A group of Canadian researchers suggests that sleep fragmentation, which is defined by waking episodes several times during the night, is connected to little brain changes that can only be observed in autopsies.
What the experts found was that the more severe the sleep fragmentation, the higher is the risk of small brain arteries to harden. They also discovered that a person's risk of brain tissue death due to little oxygen in small strokes increases as sleep fragmentation becomes worse.
Although sleep disturbances have been associated with stroke in the past, few researches have delved into the relationship between sleep and the deep histopathology of stroke. With this, the authors of the new study tested their hypothesis that higher sleep fragmentation is connected to increased brain vessel damage and lack of oxygen as observed via autopsies.
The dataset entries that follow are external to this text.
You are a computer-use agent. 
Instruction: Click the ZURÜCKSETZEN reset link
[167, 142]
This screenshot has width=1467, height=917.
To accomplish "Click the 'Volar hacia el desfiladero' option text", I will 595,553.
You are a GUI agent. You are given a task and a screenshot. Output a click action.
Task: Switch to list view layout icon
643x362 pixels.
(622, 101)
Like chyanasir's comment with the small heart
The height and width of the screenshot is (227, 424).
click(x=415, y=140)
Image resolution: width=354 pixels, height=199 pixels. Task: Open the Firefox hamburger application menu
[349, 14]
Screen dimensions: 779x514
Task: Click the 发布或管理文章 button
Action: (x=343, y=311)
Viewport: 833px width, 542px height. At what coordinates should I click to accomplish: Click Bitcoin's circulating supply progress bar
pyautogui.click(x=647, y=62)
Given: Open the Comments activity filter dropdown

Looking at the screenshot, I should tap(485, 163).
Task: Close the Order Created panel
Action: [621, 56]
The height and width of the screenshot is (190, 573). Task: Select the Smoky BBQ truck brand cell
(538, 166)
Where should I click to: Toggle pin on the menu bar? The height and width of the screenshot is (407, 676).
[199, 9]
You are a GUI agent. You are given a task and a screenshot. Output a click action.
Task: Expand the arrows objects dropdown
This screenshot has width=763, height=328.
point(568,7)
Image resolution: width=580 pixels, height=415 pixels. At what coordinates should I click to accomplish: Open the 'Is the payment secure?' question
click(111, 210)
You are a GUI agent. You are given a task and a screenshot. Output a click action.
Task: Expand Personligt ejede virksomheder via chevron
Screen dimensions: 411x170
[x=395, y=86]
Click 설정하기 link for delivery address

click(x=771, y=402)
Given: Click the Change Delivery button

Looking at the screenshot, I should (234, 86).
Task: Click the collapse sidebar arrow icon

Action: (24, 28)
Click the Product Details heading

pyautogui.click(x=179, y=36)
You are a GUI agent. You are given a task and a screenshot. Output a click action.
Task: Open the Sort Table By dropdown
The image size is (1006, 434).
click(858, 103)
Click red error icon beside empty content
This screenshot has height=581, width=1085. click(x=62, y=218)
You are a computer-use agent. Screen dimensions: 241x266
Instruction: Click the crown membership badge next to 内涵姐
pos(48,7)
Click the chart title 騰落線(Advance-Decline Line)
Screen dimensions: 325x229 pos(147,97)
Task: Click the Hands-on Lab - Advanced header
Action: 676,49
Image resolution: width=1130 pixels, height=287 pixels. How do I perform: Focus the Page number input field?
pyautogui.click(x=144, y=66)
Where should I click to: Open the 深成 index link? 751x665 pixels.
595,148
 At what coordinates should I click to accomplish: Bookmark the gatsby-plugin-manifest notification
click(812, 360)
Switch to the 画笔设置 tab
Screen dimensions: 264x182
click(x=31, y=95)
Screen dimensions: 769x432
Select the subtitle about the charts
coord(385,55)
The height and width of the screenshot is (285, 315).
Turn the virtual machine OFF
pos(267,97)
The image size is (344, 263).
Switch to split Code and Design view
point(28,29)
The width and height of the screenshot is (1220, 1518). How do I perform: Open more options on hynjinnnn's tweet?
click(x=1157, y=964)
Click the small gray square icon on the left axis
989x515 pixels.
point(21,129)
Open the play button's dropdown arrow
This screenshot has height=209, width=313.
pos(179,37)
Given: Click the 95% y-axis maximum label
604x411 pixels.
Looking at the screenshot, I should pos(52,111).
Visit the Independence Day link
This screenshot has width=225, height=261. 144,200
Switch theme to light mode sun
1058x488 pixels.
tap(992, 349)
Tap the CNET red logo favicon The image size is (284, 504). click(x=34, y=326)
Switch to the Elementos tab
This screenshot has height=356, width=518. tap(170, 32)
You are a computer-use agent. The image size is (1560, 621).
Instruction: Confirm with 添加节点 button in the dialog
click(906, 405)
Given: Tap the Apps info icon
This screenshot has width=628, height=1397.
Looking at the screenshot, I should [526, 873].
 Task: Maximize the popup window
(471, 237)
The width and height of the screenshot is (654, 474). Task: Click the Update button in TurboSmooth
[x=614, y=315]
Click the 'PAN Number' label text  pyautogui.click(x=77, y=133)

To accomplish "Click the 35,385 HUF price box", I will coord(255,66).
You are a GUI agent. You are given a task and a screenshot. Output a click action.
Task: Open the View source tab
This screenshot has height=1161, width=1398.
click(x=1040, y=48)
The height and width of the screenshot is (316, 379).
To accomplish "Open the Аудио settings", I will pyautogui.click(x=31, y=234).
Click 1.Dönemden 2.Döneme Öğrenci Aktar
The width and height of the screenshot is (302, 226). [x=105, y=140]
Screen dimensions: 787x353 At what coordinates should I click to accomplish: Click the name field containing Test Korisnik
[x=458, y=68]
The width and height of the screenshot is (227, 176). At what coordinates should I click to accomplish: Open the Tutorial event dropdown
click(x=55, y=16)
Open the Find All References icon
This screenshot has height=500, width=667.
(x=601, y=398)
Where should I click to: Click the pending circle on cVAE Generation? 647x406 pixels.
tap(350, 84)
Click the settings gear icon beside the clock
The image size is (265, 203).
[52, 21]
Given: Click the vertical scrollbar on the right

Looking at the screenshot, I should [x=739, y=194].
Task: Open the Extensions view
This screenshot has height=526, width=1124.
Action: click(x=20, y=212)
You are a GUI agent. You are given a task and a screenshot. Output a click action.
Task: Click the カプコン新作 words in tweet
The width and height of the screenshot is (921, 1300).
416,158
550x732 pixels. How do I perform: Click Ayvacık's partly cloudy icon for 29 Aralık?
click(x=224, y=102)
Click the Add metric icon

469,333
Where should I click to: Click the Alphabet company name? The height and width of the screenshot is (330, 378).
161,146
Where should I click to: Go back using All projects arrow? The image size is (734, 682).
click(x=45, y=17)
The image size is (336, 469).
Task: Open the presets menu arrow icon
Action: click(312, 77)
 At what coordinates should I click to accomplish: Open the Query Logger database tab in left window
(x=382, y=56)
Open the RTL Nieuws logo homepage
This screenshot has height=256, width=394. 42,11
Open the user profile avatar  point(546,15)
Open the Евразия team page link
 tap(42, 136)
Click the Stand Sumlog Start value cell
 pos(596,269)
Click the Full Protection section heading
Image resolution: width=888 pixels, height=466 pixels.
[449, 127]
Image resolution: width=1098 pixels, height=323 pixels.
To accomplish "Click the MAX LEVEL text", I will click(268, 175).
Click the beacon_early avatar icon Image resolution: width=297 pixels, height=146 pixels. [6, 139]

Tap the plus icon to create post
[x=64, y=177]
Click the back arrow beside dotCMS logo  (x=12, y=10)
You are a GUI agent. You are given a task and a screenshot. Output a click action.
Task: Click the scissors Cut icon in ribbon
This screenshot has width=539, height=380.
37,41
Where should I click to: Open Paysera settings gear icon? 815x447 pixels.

To do that, the researchers studied the autopsied brains of 315 subjects, who had an average age of 90 years old. The participants had at least a week of sleep quality evaluation before they died. The authors noted that 29 percent of the participants had a stroke and 61 percent suffered from moderate-to-severe damage of brain blood vessels.
The authors found that the average waking times in all the participants were seven times in an hour, but some had additional waking episodes during that period.
The results of the study show that those with the highest degree of sleep fragmentation were 27 percent more prone to have hardened brain arteries. Those who had two more additional arousals were found to have a 30 percent more chance of exhibiting observable signs of lack of oxygen in the brain.
Lead author Andrew Lim from the University of Toronto says that it is possible for the repeated waking episodes to increase blood pressure, which in turn could damage the blood vessels.
Lim, however, said that the study findings do not offer a cause-and-effect relationship between sleep and stroke.
"At this point in time we don't have hard evidence that treating sleep fragmentation is going to make a big difference," he said.
He further explained that sleep fragmentation may disrupt brain circulation or vice-versa, and both may also be caused by another underlying factor. With this, the study results may not exactly tell which is which. The authors said, however, that their work signifies that the brain changes they observed were tied to strokes and dementia.
For now, Lim said experts need to investigate deeper about the root and other aspects of sleep fragmentation that causes the most severe brain impairments.
Whatever the actual explanation may be, this study serves as another reason to improve sleep quality, especially as a person advances in age.
The study was published in the journal Stroke on Thursday, Jan. 14.